Though fasting is not mandatory but to respect the people who are fasting, no one is allowed to eat, drink or even chew at public places during fasting hours.
Even the open eating or cooking areas of the restaurants get covered and they are not allowed to display food.
Many workplaces stop serving tea/ coffee and office lunch during this month.
A few years ago I was working in an office where it was not allowed to use the office cafeteria during Ramadan. All the employees were required to go the nearby restaurants for lunch and later the company used to reimburse the lunch expenses.
So it was a time for all the non-fasting employees to explore the nearby restaurants and was a fun time.
During one such Ramadan food explorations, I discovered Curry Laksa which is a very popular noodle soup recipe from South East Asia, mainly in Malaysia, Singapore, Indonesia, and Thailand.
Though I had heard a lot about it before, that was the first time I tried it and it was amazing.

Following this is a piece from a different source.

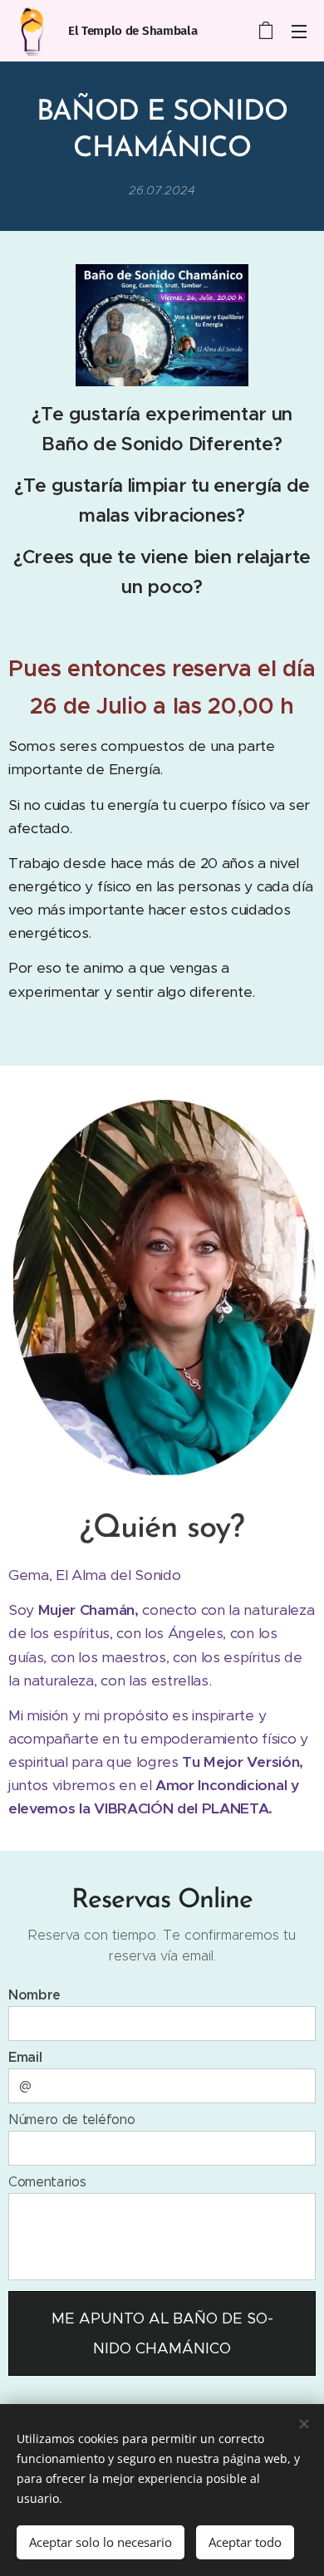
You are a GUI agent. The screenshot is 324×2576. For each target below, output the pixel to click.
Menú (299, 30)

I loved it so much that I never wanted my soup bowl to finish :).
I knew that Amit will love it too so on the very first weekend after trying Curry Laksa with my colleagues, I was sitting with Amit at Tangerine (a Thai restaurant near our place) enjoying a huge bowl of Curry Laksa.
At that time I was a non-vegetarian but Amit was vegetarian. So with my colleagues, I had Chicken Laksa but with Amit, I tried Vegan Laksa soup and honestly they both were equally good.

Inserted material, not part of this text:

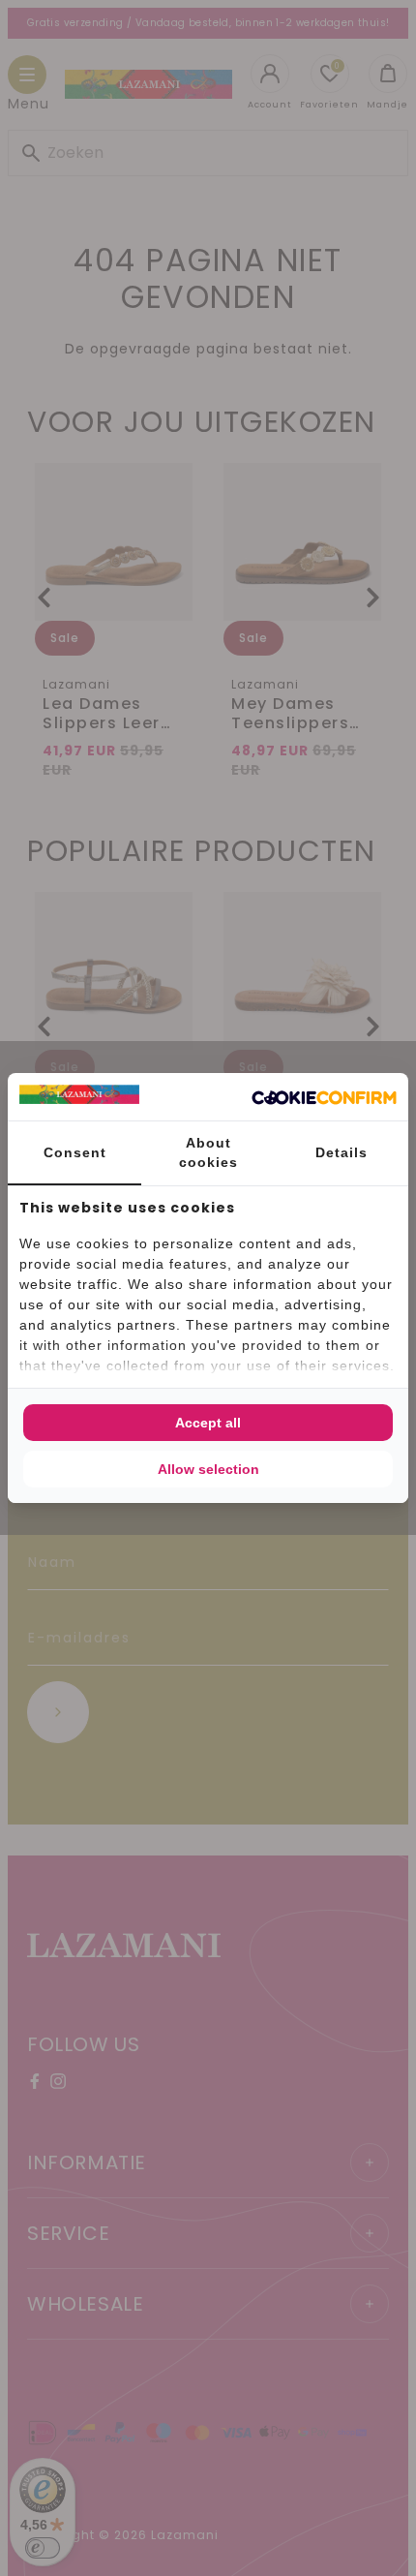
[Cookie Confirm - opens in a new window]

Now Curry Laksa has become one of our favorite dishes, especially for our Thriller movie nights.
If you also like thriller movies, please recommend me some great mystery/ thriller/ suspense movies :).
How to make Vegan Curry Laksa
Preparation time: 10 minutes
Making time: 15 minutes
Total time: 25 minutes
Ingredients for Laksa paste:
- Dry whole red chili: 6-7
- Garlic cloves: 6-7
- Ginger: 1-inch piece
- Shallots: 2
- Lemongrass stalk: 1
- Cashew nuts: 7-8
- Thai red chili: 2
- Vegan Sambal oelek/ any hot chili paste: 1 tablespoon
- Turmeric root: 1-inch piece/ Turmeric powder: ¼ a teaspoon
- Oil: 1.5 tablespoons
- Water: 2 tablespoons
Ingredients for soup:
- Coconut milk: 1 cup
- Chopped mushrooms: ¼ a cup
- Chopped carrots: ¼ a cup
- Baked/ fried tofu: ½ a cup
- Brown sugar: 2 teaspoon
- Salt: ½ a teaspoon
- Vegetable stock cube: 1
- Water: 3 cups
- Lime juice: 2 tablespoons
Ingredients for Garnishing/ Serving:
- Cooked rice noodles: 2 cups
- Roasted peanuts: 2 tablespoons
- Coriander leaves: 2 tablespoons
- Mint leaves: 2 tablespoons
- Chopped Thai red chilies: 1
- Bean sprouts: 2 tablespoons
- Soak the red chilies in hot water for around 5-6 minutes.
- Put soaked red chilies and all the other ingredients under Laksa paste in a grinder and make a smooth paste.
- Heat a pot, add Laksa paste and vegetable stock cube to it. Fry the paste for around 2 minutes and then add in the carrots and mushrooms.
- Stir fry the veggies for around 2-3 minutes and then add in coconut milk, water, and salt. Mix well and let it simmer for around 10 minutes.
- Switch off the gas and squeeze in some lime juice.
- Put around ½ a cup of boiled noodles in each serving bowl, pour some hot soup on top. Garnish with toppings and enjoy!